Hell, even Mystara would be better than the constant Realms stuff.
Comments
Eberron beats all of the mentioned settings, because wizard robots.
Still, the underutilization of Spelljammer is a crime.
I haven't actually been following 5E. What's going on with that?
Weren't people complaining about the oversaturation of Eberron just a few years ago?
Eberron and Forgotten Realms are the two settings WotC generally acknowledges as existing, so it's kind of a problem for both of them.
also just now i read the title as "Outhouse of the Forgotten Realms."
you needed to know that
They're trying to appeal to the people who liked 2E and earlier, which I think is a bad place to begin with (why wouldn't they just keep playing 2e?), but what they're drawing from it is "needlessly complicated mechanics" and "only spellcasters get good things". The whole thing's a mess.
I guess they figure the people who liked 3.5 are playing Pathfinder or something?
They'd probably be right, but...:/
I think the thing I liked least about 4e (keeping in mind that I rarely if ever actually play Dungeons & Dragons) is how they seemed to be hellbent on sucking a lot of the interesting lore out of the settings. Have you seen the 4e art for The Gibbering Mouther? It's just a ball of flesh and it's not scary at all (not that The Gibbering Mouther is exactly a paragon of terror as is, but at least the old art was interesting), it looks like something out of one of the Dead Space sequels.

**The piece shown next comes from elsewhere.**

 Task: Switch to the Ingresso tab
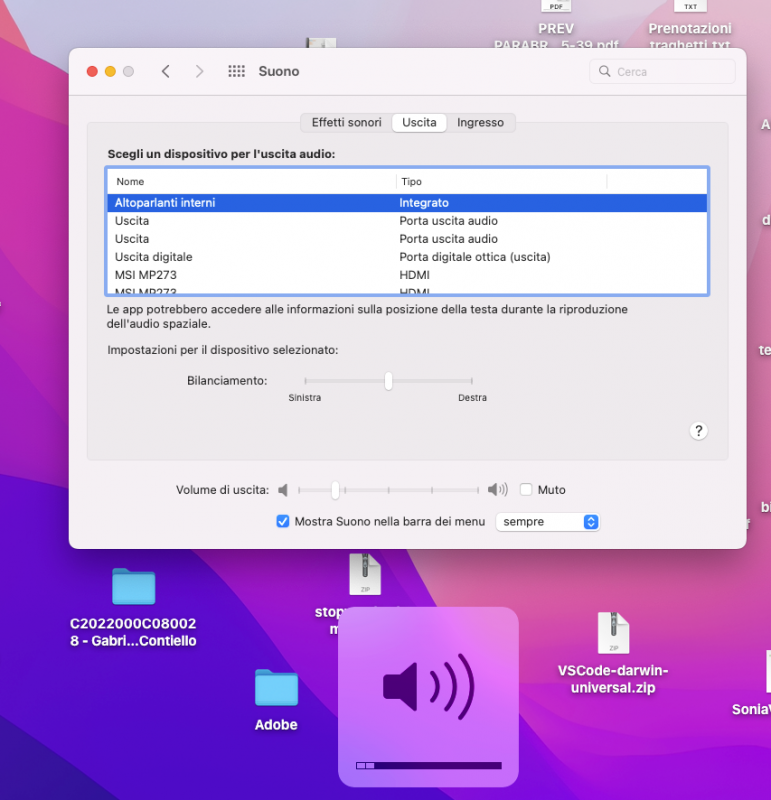point(480,123)
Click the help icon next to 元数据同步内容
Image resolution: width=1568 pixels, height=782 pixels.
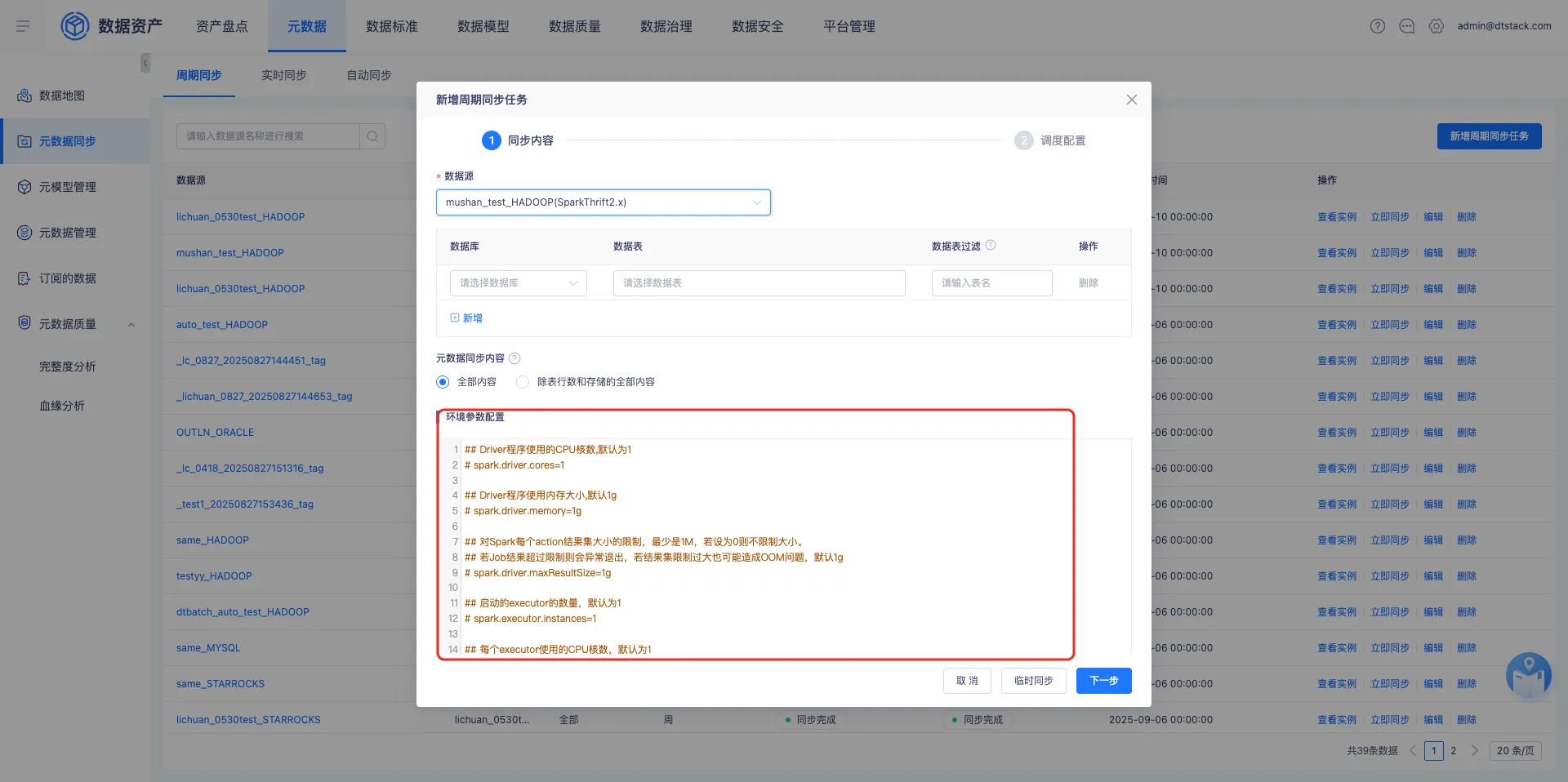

Honestly, none of this surprises me, WoTC has their collective heads shoved so far up their asses that it's gone past "frustrating" into "depressing". Between this and trying to frantically silence anybody on their websites that criticizes company policy, I just sort of wonder why anyone bothers with them or their products anymore.
Pathfinder is better than D&D at this point in pretty much every way, and while MtG is a fairly interesting game, it's also expensive as hell (moreso even than most TCGs) and people like myself just don't have the money, and the other projects they're behind just aren't interesting.
I apologize for the rant, I just find them annoying, as it were.
I never understood why more systems don't just make the melee characters also spellcasters. It completely eliminates the linear/quadratic problem and any justification for it. It's not like it's difficult to wrap one's head around the concept of different kinds of wizards, so I don't understand why more systems don't do it.
Of course there is that faction that just hates magic in such games in general, but fuck those guys.
because not everyone wants to be a wizard all the time
Alternatively, nerf spellcasters, cuz fuck them.
I just don't understand why, if you're already in a fantasy setting, "these warriors are strong because of the magic they use" is such a difficult justification to make.
There always seemed to be some sort of hangup on a faux-realism when it comes to fighter classes. Like, "they can't do this because it's not something a person fighting in real life would do", but only on a very superficial level, and I feel like that sort of prevents people from implementing the same scaling that spellcasters have on fighting classes.
That's pretty much exactly what I'm saying. There's an artificial barrier that steps in at some point and is just like "well we can't have them do that, they're just fighters, it would be unrealistic".
I'm sorry, do you people not read SA's Trad Games forum?
4th edition is the perfect edition. There is nothing better.
From what I've seen of it, 4E is an excellent miniatures game.
Because it makes magic a lot more common, which would be weird in a lot of settings, when you could just as easily say "they're just that good."
Skilled real-life fighters, of course, have methods far more efficient than those found in D&D.
/predictabo ect
As far as I know Earthdawn is the RPG where non-spellcaster characters use magic to bolster their skills. You know, troll sky pirates doing anime-ish leaps from one ship to another during boarding actions.
edit: or an RPG. I guess it'd work better this way. Damn grammar.